For now, we’ll be sticking with our existing AFS servers, but this will be a matter to consider seriously when we have our next replacement cycle.
I’d be interested to know if you’ve looked a distributed storage solutions, like Ceph or Gluster?
We have looked at them. Unfortunately, most of them were not obviously designed by someone who had a clue about security (a minimum requirement, if we were to move away from NFS, would be a security model that was at least no worse, and some of them are), and there are various other issues surrounding vendor lock-in, support for administrative tools, and overall maturity that have made us uninterested in the current state of these systems.
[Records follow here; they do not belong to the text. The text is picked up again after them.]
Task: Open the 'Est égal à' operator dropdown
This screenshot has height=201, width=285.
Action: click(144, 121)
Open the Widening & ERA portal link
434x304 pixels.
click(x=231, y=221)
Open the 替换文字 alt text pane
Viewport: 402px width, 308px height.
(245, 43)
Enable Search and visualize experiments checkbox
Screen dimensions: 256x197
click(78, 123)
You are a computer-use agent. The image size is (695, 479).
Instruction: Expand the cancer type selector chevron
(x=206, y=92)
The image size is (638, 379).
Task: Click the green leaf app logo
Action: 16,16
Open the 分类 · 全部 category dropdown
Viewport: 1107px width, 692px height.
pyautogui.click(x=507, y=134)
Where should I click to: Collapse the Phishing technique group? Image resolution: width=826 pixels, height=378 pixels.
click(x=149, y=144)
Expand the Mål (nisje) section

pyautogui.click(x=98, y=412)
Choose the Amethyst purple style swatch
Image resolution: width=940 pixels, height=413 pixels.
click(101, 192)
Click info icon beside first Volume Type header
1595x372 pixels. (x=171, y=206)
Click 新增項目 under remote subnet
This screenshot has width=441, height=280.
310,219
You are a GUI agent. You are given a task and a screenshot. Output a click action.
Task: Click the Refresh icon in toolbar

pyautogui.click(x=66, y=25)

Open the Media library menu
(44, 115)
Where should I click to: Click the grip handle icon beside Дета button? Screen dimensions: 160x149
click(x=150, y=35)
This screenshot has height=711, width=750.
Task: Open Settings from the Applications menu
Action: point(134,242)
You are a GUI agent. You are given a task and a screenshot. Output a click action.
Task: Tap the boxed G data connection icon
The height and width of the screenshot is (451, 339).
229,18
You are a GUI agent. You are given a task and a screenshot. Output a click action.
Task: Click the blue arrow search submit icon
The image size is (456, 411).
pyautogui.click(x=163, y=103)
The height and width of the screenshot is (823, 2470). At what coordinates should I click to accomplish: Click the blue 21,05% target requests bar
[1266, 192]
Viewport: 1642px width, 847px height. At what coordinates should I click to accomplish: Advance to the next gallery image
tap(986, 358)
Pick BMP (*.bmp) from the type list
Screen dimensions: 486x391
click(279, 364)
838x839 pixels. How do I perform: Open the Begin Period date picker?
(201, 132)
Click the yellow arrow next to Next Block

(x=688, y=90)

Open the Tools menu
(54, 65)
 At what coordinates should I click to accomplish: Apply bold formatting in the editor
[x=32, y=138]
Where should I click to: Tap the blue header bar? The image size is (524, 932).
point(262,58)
A particular sore spot for us is that many of these distributed filesystems assume much tighter administrative integration than I can ever guarantee (in a research lab with 600 graduate students, all of whom have root on their machines); it’s difficult enough dealing with the UID/GID issue across five different platforms (managed Debian/Ubuntu, unmanaged Ubuntu, Mac OS, Windows, and FreeBSD).
Actually we (I) have looked breifly at ceph and it’s very interesting with a multi tenant security model. Though I wish it were actually Kerberos rather than “Kerberos-Like”.
For the ceph case the biggest blocker is finding the time to really test adn evaluate something so novel to our environment. I’ve had a couple of ceph pools for teting at various times but somehting always pulls me a way before I’m done.
Given that caveat, whene I was looking the filesystem component was known to be slow because it had yet to really have optimization work on it, that may be different now. The oject store and rbd interfaces were (and are) interesting for backending our OpenStack deploy but are sufficiently different than a network filesystem it really wouldn’t be a replacement for our existing user base.